Before the children of Israel eat manna, their founding father, Abraham, had to receive something he didn’t understand, either. God tells him to go “to a land that I will show you” (Genesis 12:1). He doesn’t provide a lot of other details. God simply speaks and expects Abraham to obey. As he walks out the word, God will reveal more along the way. God will show him the land, but not until Abraham starts moving. Abraham had to receive the word and act upon the word before he could understand the word.

Consider Peter’s experience in Acts 10. Through him, God is going to extend the Gospel beyond the Jewish people to the Gentiles. He gives Peter a vision to prepare him for this. However, the vision doesn’t make a lot of sense to Peter at first. He sees a sheet with all kinds of unclean animals. Three times it is lowered from heaven and descends to the earth. Here is how Peter responds: “Peter wondered within himself what this vision which he had seen meant . . .” (Acts 10:17). Soon, clarity comes that the unclean animals represent the Gentile peoples that God has now accept through the Gospel. What’s amazing to me, though, is that Peter doesn’t disregard the vision just because he doesn’t understand it at first. He receives it, ponders it, and then, eventually, understands it. An initial lack of understanding doesn’t interfere with his willingness to receive this vision from God.

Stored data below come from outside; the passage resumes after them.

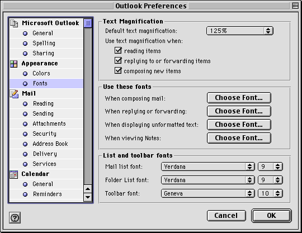
Task: Uncheck the reading items checkbox
Action: pos(118,50)
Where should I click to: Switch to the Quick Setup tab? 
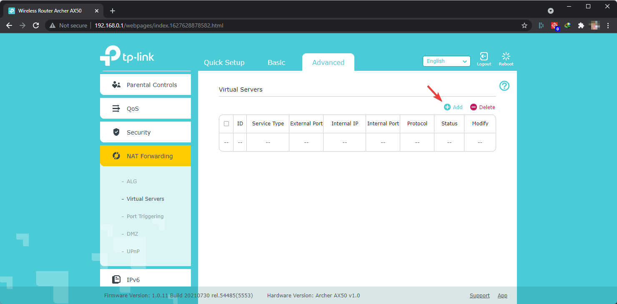click(x=224, y=62)
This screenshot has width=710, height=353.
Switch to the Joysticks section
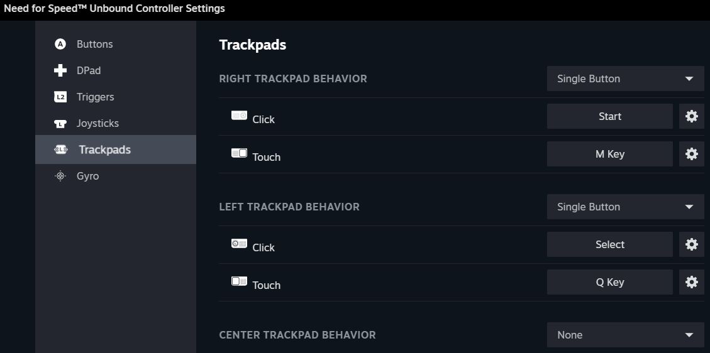97,123
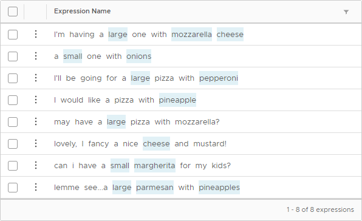The image size is (362, 221).
Task: Select the highlighted 'margherita' entity
Action: [x=155, y=165]
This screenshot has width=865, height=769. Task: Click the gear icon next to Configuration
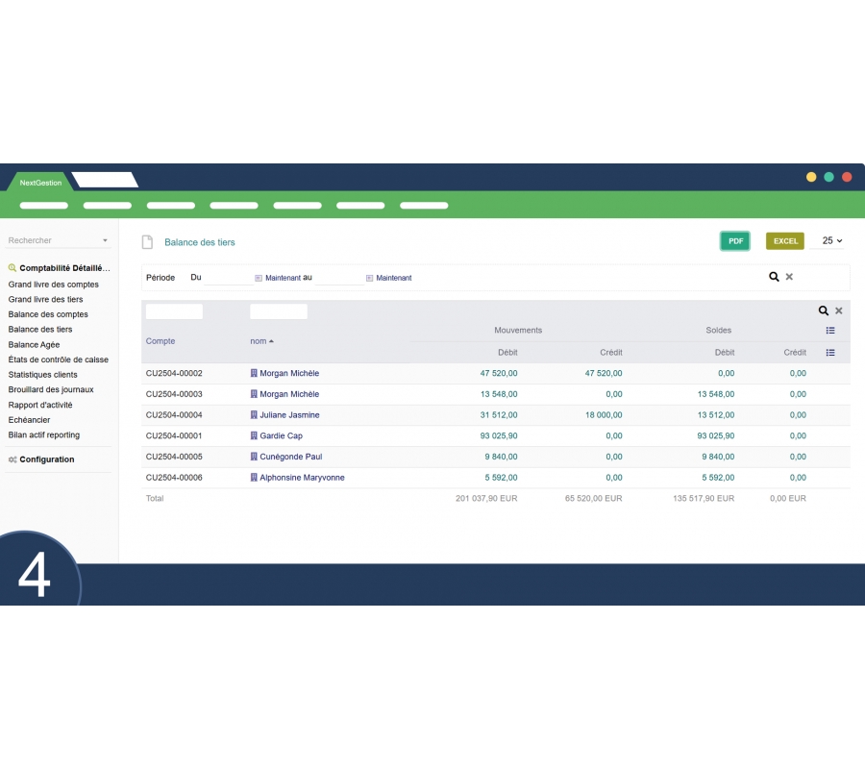[x=12, y=459]
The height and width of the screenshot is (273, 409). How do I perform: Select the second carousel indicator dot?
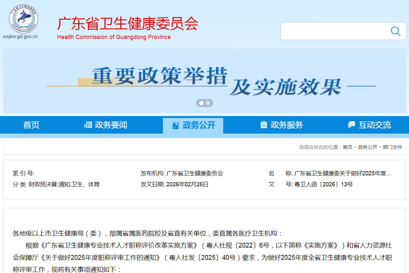pyautogui.click(x=208, y=103)
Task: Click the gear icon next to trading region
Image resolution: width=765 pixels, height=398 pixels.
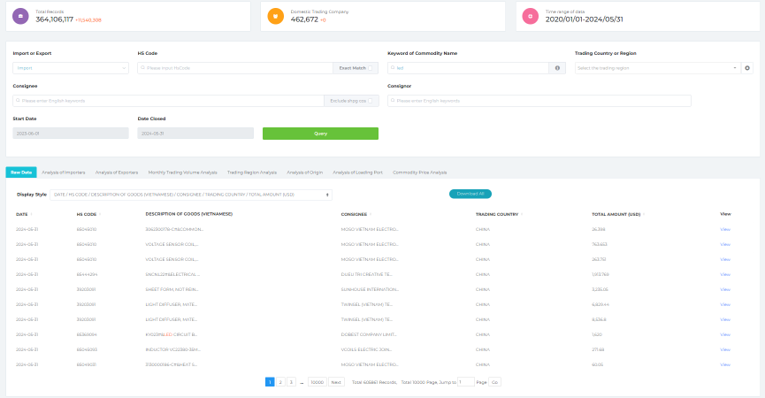Action: coord(747,67)
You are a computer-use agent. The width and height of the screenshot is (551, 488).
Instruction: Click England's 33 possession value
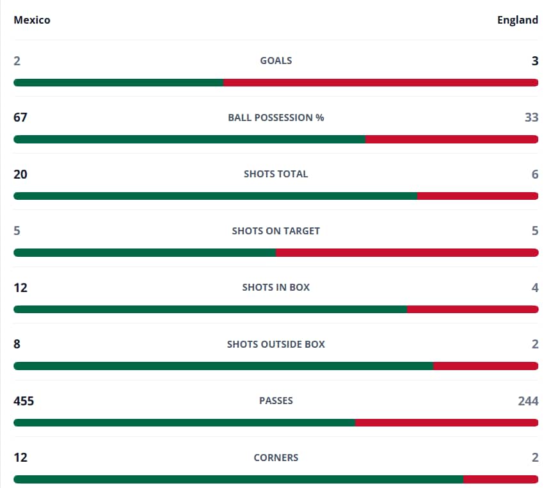click(531, 117)
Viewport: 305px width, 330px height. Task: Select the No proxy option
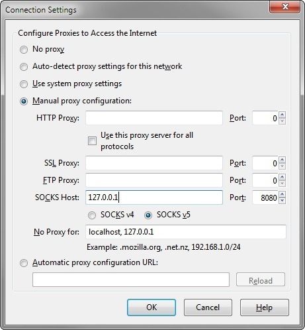24,50
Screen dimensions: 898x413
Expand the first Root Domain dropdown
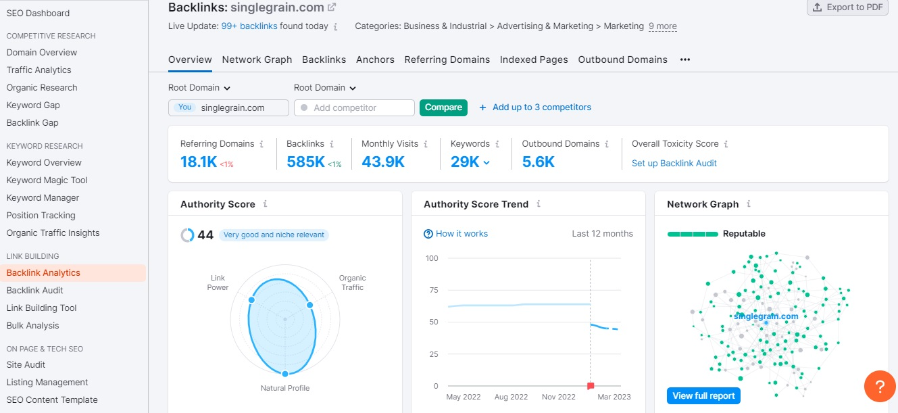coord(199,88)
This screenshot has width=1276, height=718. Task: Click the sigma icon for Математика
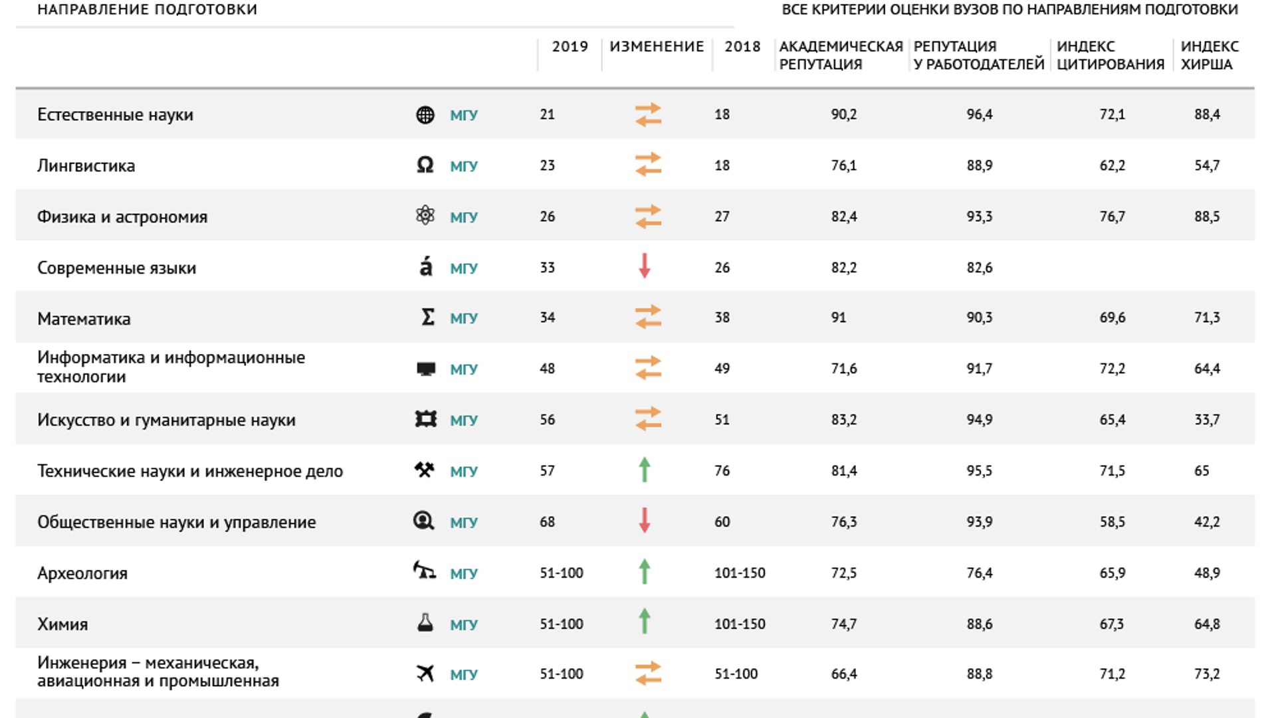(428, 317)
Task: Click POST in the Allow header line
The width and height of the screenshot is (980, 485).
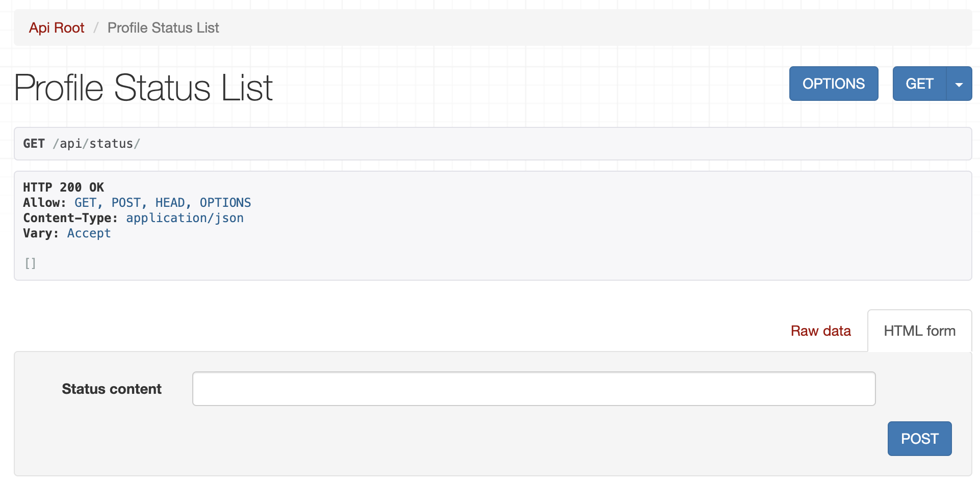Action: point(126,203)
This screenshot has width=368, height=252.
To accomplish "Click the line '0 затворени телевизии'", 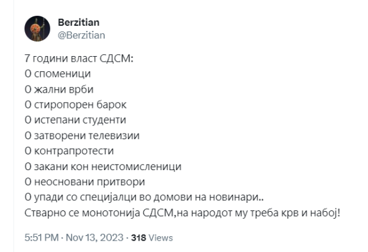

Daniel models this implicit trust in God as well. Throughout his life, Daniel receives dreams and visions that he does not understand. That reality is summarized in Daniel 8:27: “I was astonished by the vision, but no one understood it.” Often, after Daniel has a supernatural encounter with God, he must follow it up by seeking to understand what he just experienced: “Then it happened, when I, Daniel, had seen the vision and was seeking the meaning . . .” (Daniel 8:15, emphasis added). He sees the vision first and then seeks the meaning second. Notice that he is wiling to see it before he understands it. Daniel continually seeks to understand the bit of “whatness” he receives from heaven because he is first willing to receive that “whatness.”

Examples abound in scripture of God working in this way. It’s not just how God fed Israel in the wilderness or how He spoke to Abraham, Peter, and Daniel. It’s a part of the way in which God interacts with humanity. He feeds us with things we don’t understand in order to test our trust in Him. Will we trust He is good, beyond our understanding, or will we reject the things we don’t understand? Will we yield to His ways that stretch our minds and hearts, or will we limit our experience of God to our natural comprehension? God wants to give you manna–not because He wants to keep you ignorant of what He is doing, but so He can expand your appetite into arenas that your mind can not yet fathom. He is awakening your hunger for things you can not yet name.

Will you trust Him to give you something you don’t yet understand?